Data excerpts START
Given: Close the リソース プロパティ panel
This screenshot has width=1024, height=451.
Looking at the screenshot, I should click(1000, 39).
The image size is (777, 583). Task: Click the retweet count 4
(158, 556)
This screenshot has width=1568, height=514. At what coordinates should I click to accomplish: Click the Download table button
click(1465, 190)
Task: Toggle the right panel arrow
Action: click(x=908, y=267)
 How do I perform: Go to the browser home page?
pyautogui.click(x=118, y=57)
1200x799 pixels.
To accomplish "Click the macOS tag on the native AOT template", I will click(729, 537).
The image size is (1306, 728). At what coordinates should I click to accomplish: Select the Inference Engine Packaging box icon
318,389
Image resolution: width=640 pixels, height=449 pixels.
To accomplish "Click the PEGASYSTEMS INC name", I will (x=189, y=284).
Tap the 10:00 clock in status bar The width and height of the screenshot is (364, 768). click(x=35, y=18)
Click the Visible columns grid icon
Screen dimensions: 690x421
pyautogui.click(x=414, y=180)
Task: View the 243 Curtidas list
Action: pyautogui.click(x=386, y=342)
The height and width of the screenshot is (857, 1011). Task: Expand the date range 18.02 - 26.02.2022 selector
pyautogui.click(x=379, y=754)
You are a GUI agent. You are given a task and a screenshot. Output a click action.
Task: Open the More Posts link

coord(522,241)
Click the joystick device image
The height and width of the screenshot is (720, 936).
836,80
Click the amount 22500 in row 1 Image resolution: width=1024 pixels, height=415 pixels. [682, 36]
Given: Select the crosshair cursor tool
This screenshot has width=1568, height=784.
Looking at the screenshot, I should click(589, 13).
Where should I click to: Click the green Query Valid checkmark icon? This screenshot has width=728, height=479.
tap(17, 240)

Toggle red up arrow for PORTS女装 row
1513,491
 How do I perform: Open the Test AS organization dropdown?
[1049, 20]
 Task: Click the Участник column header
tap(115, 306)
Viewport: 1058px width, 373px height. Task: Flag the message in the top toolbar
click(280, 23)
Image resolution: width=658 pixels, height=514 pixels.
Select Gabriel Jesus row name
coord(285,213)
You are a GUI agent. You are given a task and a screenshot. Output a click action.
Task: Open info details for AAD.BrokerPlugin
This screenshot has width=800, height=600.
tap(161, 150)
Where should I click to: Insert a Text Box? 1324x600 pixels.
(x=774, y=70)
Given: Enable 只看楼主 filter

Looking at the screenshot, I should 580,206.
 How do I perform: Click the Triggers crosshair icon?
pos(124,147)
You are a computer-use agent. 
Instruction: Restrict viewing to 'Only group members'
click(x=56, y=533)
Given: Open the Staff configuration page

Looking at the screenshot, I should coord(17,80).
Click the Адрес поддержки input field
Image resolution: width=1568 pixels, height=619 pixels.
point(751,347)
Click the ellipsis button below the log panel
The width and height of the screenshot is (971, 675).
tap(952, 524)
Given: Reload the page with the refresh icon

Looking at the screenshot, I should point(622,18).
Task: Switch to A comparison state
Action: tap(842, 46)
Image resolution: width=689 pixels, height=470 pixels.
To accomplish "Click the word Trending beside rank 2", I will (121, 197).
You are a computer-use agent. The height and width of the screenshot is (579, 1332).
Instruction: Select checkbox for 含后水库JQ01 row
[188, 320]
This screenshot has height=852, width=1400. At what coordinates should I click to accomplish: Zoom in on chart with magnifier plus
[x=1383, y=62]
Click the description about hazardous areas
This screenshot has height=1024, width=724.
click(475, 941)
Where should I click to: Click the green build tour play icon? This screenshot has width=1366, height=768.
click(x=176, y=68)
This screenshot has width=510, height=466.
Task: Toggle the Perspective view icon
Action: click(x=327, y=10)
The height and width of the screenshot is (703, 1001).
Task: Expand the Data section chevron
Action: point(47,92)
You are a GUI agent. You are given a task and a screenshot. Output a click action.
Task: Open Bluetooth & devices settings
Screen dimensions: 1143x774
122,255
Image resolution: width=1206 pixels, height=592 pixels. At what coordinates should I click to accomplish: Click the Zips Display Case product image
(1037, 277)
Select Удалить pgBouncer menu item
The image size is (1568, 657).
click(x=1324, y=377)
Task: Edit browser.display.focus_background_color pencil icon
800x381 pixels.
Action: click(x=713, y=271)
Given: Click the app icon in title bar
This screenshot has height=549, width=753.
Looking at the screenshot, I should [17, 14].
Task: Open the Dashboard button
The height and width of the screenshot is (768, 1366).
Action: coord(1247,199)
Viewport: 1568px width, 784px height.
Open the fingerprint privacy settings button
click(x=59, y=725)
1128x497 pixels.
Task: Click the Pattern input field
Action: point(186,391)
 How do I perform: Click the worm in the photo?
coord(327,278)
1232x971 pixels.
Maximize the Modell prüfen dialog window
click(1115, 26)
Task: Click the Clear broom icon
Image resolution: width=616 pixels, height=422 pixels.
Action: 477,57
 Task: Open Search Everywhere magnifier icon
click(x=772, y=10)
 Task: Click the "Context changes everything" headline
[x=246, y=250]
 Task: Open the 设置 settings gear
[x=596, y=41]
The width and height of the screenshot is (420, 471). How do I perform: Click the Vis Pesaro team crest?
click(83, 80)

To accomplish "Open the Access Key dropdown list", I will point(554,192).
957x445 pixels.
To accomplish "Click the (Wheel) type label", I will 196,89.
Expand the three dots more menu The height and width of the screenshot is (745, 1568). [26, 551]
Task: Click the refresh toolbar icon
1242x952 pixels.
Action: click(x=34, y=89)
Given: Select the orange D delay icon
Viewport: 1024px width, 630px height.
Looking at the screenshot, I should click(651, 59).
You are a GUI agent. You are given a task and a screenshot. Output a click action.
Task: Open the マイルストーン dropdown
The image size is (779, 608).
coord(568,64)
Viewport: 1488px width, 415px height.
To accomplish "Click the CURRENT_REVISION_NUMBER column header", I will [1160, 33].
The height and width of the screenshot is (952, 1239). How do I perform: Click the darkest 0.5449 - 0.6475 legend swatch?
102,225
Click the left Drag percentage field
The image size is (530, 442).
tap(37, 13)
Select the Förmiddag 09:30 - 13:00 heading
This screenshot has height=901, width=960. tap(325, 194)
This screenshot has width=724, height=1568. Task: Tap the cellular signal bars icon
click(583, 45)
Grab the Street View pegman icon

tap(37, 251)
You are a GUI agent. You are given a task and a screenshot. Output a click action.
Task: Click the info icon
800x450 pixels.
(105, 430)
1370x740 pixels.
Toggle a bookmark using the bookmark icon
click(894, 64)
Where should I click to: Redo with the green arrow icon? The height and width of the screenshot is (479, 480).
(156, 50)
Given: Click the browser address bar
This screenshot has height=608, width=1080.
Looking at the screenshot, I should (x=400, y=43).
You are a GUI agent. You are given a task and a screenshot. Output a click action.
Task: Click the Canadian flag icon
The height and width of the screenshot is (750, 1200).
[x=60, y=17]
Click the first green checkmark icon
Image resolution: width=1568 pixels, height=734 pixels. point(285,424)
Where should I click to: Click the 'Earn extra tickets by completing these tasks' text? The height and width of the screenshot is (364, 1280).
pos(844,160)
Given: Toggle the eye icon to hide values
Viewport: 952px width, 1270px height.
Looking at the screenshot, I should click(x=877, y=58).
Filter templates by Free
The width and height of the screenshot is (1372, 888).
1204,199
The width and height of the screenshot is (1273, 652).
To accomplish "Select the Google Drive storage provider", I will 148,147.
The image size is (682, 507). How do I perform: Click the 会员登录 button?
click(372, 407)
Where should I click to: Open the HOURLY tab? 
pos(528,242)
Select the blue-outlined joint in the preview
Data excerpts END
_About this task_
Write each record out again exactly.

_Reply to the task_
Given: Close the リソース プロパティ panel
This screenshot has width=1024, height=451.
Looking at the screenshot, I should click(1000, 39).
The image size is (777, 583). Task: Click the retweet count 4
(158, 556)
This screenshot has width=1568, height=514. At what coordinates should I click to accomplish: Click the Download table button
click(1465, 190)
Task: Toggle the right panel arrow
Action: click(x=908, y=267)
 How do I perform: Go to the browser home page?
pyautogui.click(x=118, y=57)
1200x799 pixels.
To accomplish "Click the macOS tag on the native AOT template", I will click(729, 537).
The image size is (1306, 728). At what coordinates should I click to accomplish: Select the Inference Engine Packaging box icon
318,389
Image resolution: width=640 pixels, height=449 pixels.
To accomplish "Click the PEGASYSTEMS INC name", I will (x=189, y=284).
Tap the 10:00 clock in status bar The width and height of the screenshot is (364, 768). click(x=35, y=18)
Click the Visible columns grid icon
Screen dimensions: 690x421
pyautogui.click(x=414, y=180)
Task: View the 243 Curtidas list
Action: pyautogui.click(x=386, y=342)
The height and width of the screenshot is (857, 1011). Task: Expand the date range 18.02 - 26.02.2022 selector
pyautogui.click(x=379, y=754)
You are a GUI agent. You are given a task and a screenshot. Output a click action.
Task: Open the More Posts link

coord(522,241)
Click the joystick device image
The height and width of the screenshot is (720, 936).
836,80
Click the amount 22500 in row 1 Image resolution: width=1024 pixels, height=415 pixels. [682, 36]
Given: Select the crosshair cursor tool
This screenshot has width=1568, height=784.
Looking at the screenshot, I should click(589, 13).
Where should I click to: Click the green Query Valid checkmark icon? This screenshot has width=728, height=479.
tap(17, 240)

Toggle red up arrow for PORTS女装 row
1513,491
 How do I perform: Open the Test AS organization dropdown?
[1049, 20]
 Task: Click the Участник column header
tap(115, 306)
Viewport: 1058px width, 373px height. Task: Flag the message in the top toolbar
click(280, 23)
Image resolution: width=658 pixels, height=514 pixels.
Select Gabriel Jesus row name
coord(285,213)
You are a GUI agent. You are given a task and a screenshot. Output a click action.
Task: Open info details for AAD.BrokerPlugin
This screenshot has width=800, height=600.
tap(161, 150)
Where should I click to: Insert a Text Box? 1324x600 pixels.
(x=774, y=70)
Given: Enable 只看楼主 filter

Looking at the screenshot, I should 580,206.
 How do I perform: Click the Triggers crosshair icon?
pos(124,147)
You are a computer-use agent. 
Instruction: Restrict viewing to 'Only group members'
click(x=56, y=533)
Given: Open the Staff configuration page

Looking at the screenshot, I should coord(17,80).
Click the Адрес поддержки input field
Image resolution: width=1568 pixels, height=619 pixels.
point(751,347)
Click the ellipsis button below the log panel
The width and height of the screenshot is (971, 675).
tap(952, 524)
Given: Reload the page with the refresh icon

Looking at the screenshot, I should point(622,18).
Task: Switch to A comparison state
Action: tap(842, 46)
Image resolution: width=689 pixels, height=470 pixels.
To accomplish "Click the word Trending beside rank 2", I will (121, 197).
You are a computer-use agent. The height and width of the screenshot is (579, 1332).
Instruction: Select checkbox for 含后水库JQ01 row
[188, 320]
This screenshot has height=852, width=1400. At what coordinates should I click to accomplish: Zoom in on chart with magnifier plus
[x=1383, y=62]
Click the description about hazardous areas
This screenshot has height=1024, width=724.
click(475, 941)
Where should I click to: Click the green build tour play icon? This screenshot has width=1366, height=768.
click(x=176, y=68)
This screenshot has width=510, height=466.
Task: Toggle the Perspective view icon
Action: click(x=327, y=10)
The height and width of the screenshot is (703, 1001).
Task: Expand the Data section chevron
Action: point(47,92)
You are a GUI agent. You are given a task and a screenshot. Output a click action.
Task: Open Bluetooth & devices settings
Screen dimensions: 1143x774
122,255
Image resolution: width=1206 pixels, height=592 pixels. At what coordinates should I click to accomplish: Click the Zips Display Case product image
(1037, 277)
Select Удалить pgBouncer menu item
The image size is (1568, 657).
click(x=1324, y=377)
Task: Edit browser.display.focus_background_color pencil icon
800x381 pixels.
Action: click(x=713, y=271)
Given: Click the app icon in title bar
This screenshot has height=549, width=753.
Looking at the screenshot, I should [17, 14].
Task: Open the Dashboard button
The height and width of the screenshot is (768, 1366).
Action: coord(1247,199)
Viewport: 1568px width, 784px height.
Open the fingerprint privacy settings button
click(x=59, y=725)
1128x497 pixels.
Task: Click the Pattern input field
Action: point(186,391)
 How do I perform: Click the worm in the photo?
coord(327,278)
1232x971 pixels.
Maximize the Modell prüfen dialog window
click(1115, 26)
Task: Click the Clear broom icon
Image resolution: width=616 pixels, height=422 pixels.
Action: 477,57
 Task: Open Search Everywhere magnifier icon
click(x=772, y=10)
 Task: Click the "Context changes everything" headline
[x=246, y=250]
 Task: Open the 设置 settings gear
[x=596, y=41]
The width and height of the screenshot is (420, 471). How do I perform: Click the Vis Pesaro team crest?
click(83, 80)

To accomplish "Open the Access Key dropdown list", I will point(554,192).
957x445 pixels.
To accomplish "Click the (Wheel) type label", I will 196,89.
Expand the three dots more menu The height and width of the screenshot is (745, 1568). [26, 551]
Task: Click the refresh toolbar icon
1242x952 pixels.
Action: click(x=34, y=89)
Given: Select the orange D delay icon
Viewport: 1024px width, 630px height.
Looking at the screenshot, I should click(651, 59).
You are a GUI agent. You are given a task and a screenshot. Output a click action.
Task: Open the マイルストーン dropdown
The image size is (779, 608).
coord(568,64)
Viewport: 1488px width, 415px height.
To accomplish "Click the CURRENT_REVISION_NUMBER column header", I will [1160, 33].
The height and width of the screenshot is (952, 1239). How do I perform: Click the darkest 0.5449 - 0.6475 legend swatch?
102,225
Click the left Drag percentage field
The image size is (530, 442).
tap(37, 13)
Select the Förmiddag 09:30 - 13:00 heading
This screenshot has height=901, width=960. tap(325, 194)
This screenshot has width=724, height=1568. Task: Tap the cellular signal bars icon
click(583, 45)
Grab the Street View pegman icon

tap(37, 251)
You are a GUI agent. You are given a task and a screenshot. Output a click action.
Task: Click the info icon
800x450 pixels.
(105, 430)
1370x740 pixels.
Toggle a bookmark using the bookmark icon
click(894, 64)
Where should I click to: Redo with the green arrow icon? The height and width of the screenshot is (479, 480).
(156, 50)
Given: Click the browser address bar
This screenshot has height=608, width=1080.
Looking at the screenshot, I should (x=400, y=43).
You are a GUI agent. You are given a task and a screenshot. Output a click action.
Task: Click the Canadian flag icon
The height and width of the screenshot is (750, 1200).
[x=60, y=17]
Click the first green checkmark icon
Image resolution: width=1568 pixels, height=734 pixels. point(285,424)
Where should I click to: Click the 'Earn extra tickets by completing these tasks' text? The height and width of the screenshot is (364, 1280).
pos(844,160)
Given: Toggle the eye icon to hide values
Viewport: 952px width, 1270px height.
Looking at the screenshot, I should click(x=877, y=58).
Filter templates by Free
The width and height of the screenshot is (1372, 888).
1204,199
The width and height of the screenshot is (1273, 652).
To accomplish "Select the Google Drive storage provider", I will 148,147.
The image size is (682, 507). How do I perform: Click the 会员登录 button?
click(372, 407)
Where should I click to: Open the HOURLY tab? 
pos(528,242)
Select the blue-outlined joint in the preview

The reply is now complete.